【ベトナム】ANA、ベトナム航空の増資引き受け見送り[運輸](2021/07/28)

経営難に陥っている国営ベトナム航空が年内に計画する8兆ドン(約3億4,800万米ドル、384億円)の第三者割当増資について、発行済み株式の9%弱を保有するANAホールディングスは27日までに、引き受けを見送ることをベトナム航空に伝えた。新型コロナウイルスの世界的流行でANAの業績も同様に悪化しており、追加出資に応じる余裕はないと判断した。

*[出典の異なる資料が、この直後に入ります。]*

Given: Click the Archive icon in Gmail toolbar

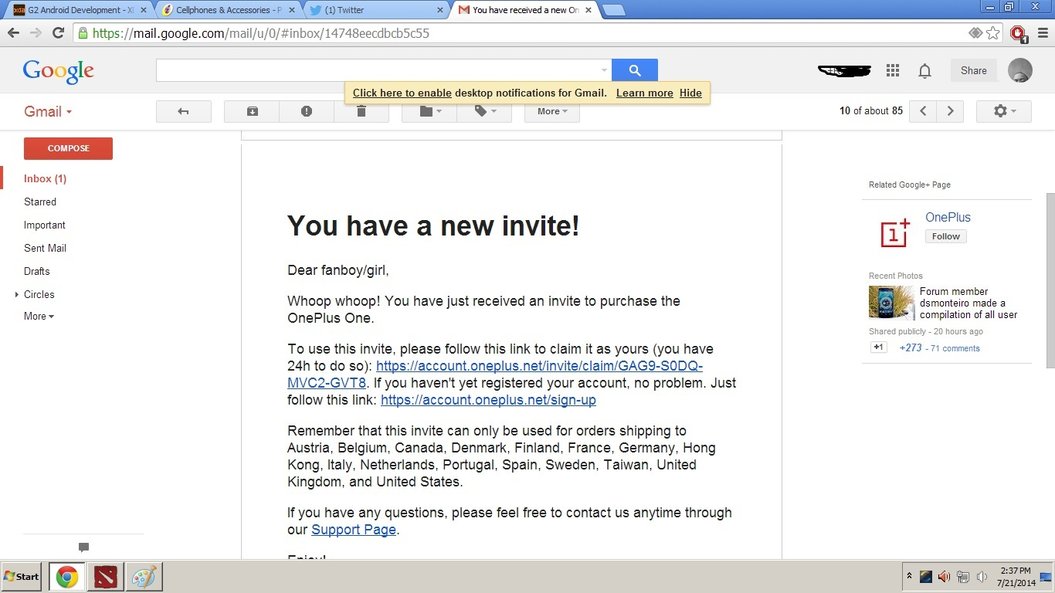Looking at the screenshot, I should click(x=252, y=111).
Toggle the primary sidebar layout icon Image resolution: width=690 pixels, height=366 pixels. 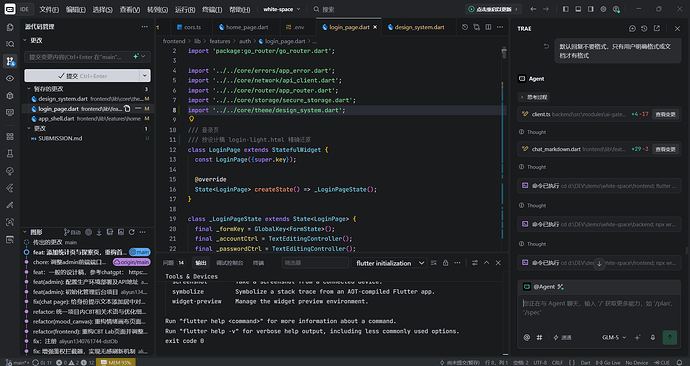point(566,9)
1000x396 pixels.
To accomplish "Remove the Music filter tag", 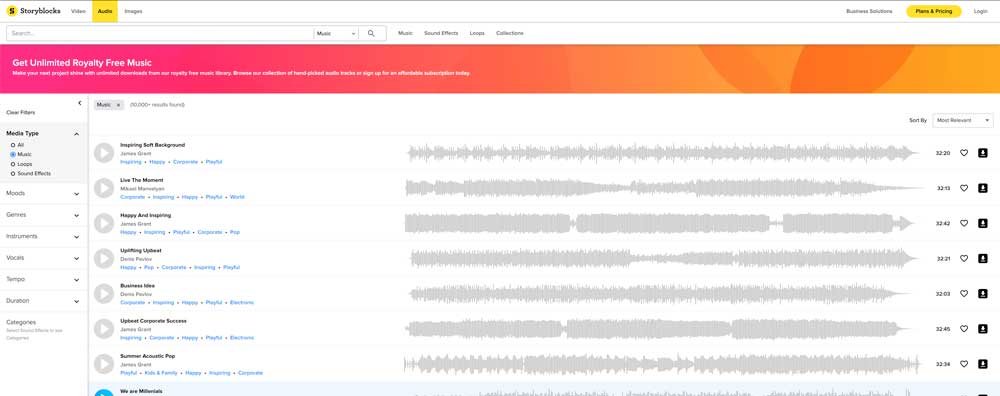I will tap(118, 105).
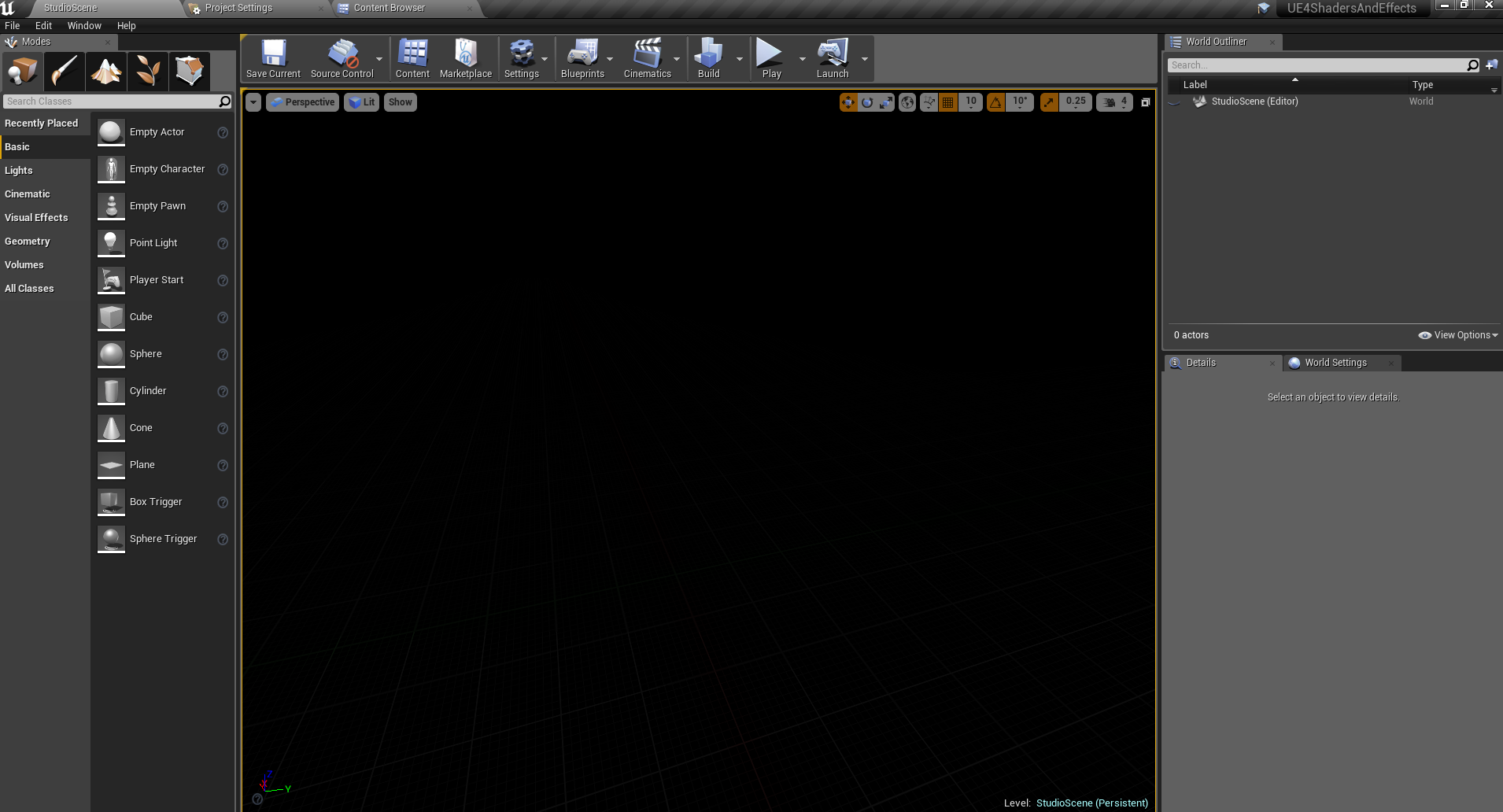Select the Landscape mode icon
Image resolution: width=1503 pixels, height=812 pixels.
[x=105, y=72]
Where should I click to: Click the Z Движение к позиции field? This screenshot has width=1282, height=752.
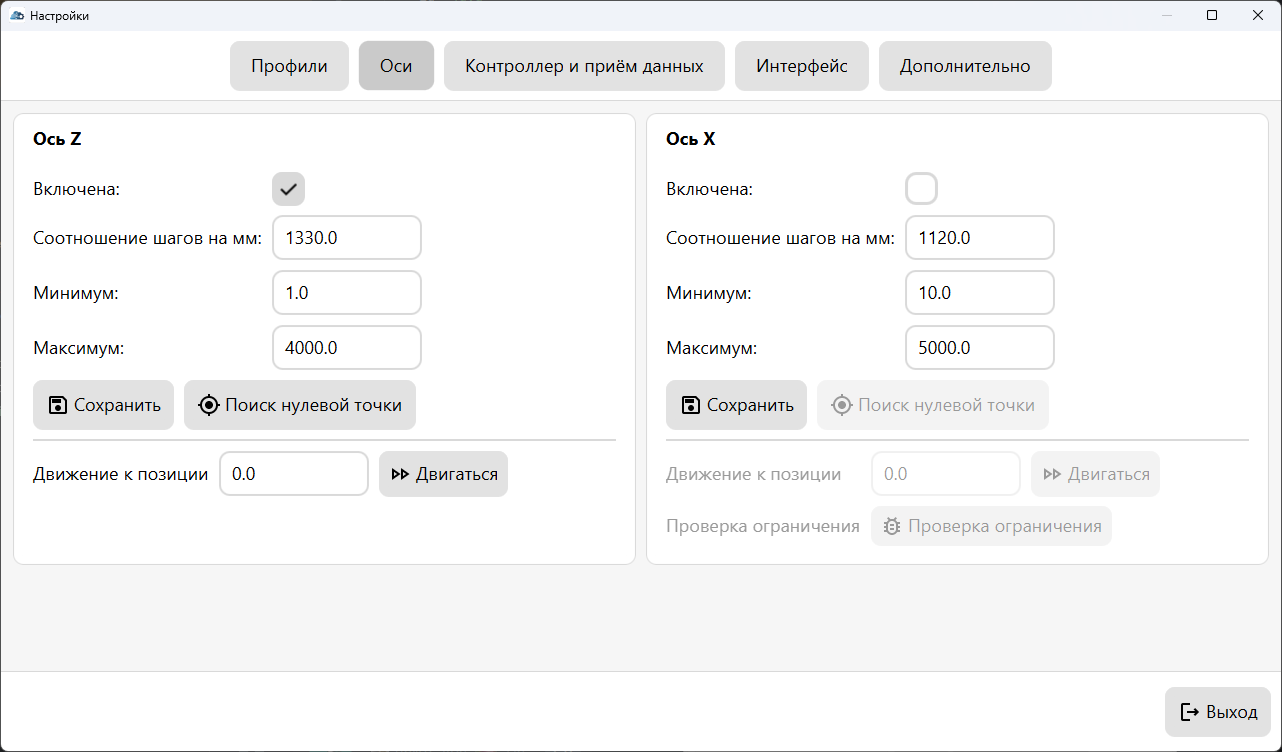pyautogui.click(x=293, y=474)
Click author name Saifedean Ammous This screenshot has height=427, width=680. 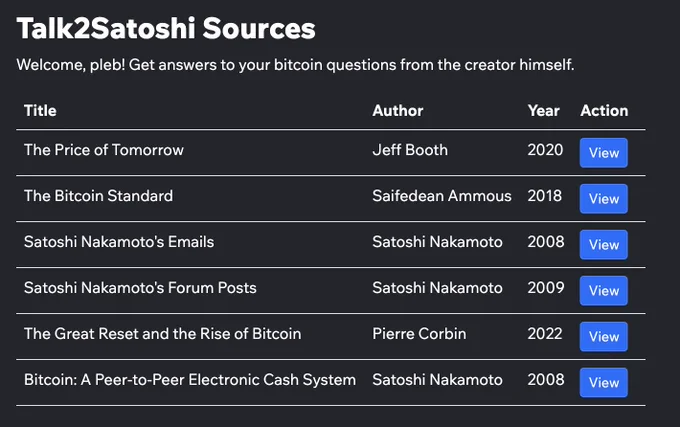442,196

同日付のVNエクスプレスによると、ベトナム航空はANAの判断を受けて、発行する8億株の新株のうち同社の出資比率(8.77%)に相当する7,016万株を、関連会社を含めた1万5,000人以上の従業員に割り当てる方針を決めた。増資完了後のANAの出資比率は現在より下がる見込みだが、関係者によるとベトナム航空に対する取締役の派遣や共同運航便などの提携関係に変化はない見通しだ。第三者割当増資に伴う株式発行価格は1株1万ドンの予定で、最近の株価を大幅に下回る価格での優先配分になる。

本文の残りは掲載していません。